Exercise inputs.
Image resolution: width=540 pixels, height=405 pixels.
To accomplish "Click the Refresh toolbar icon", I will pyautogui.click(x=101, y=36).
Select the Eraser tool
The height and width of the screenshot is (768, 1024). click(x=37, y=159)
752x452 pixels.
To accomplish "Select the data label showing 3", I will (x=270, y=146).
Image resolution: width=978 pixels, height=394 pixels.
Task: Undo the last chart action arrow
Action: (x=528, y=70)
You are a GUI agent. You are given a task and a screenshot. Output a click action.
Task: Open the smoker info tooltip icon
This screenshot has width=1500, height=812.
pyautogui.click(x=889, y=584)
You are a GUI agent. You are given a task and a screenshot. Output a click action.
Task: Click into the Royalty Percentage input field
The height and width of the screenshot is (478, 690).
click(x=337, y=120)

* * *

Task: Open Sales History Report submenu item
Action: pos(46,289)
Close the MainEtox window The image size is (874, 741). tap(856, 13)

Task brief.
Copy out the entries word for word, starting with the line that contains "Image resolution: width=540" and going on through the line that contains "pyautogui.click(x=889, y=584)".

Final result.
Image resolution: width=540 pixels, height=405 pixels.
To accomplish "Click the Refresh toolbar icon", I will pyautogui.click(x=101, y=36).
Select the Eraser tool
The height and width of the screenshot is (768, 1024). click(x=37, y=159)
752x452 pixels.
To accomplish "Select the data label showing 3", I will (x=270, y=146).
Image resolution: width=978 pixels, height=394 pixels.
Task: Undo the last chart action arrow
Action: (x=528, y=70)
You are a GUI agent. You are given a task and a screenshot. Output a click action.
Task: Open the smoker info tooltip icon
This screenshot has width=1500, height=812.
pyautogui.click(x=889, y=584)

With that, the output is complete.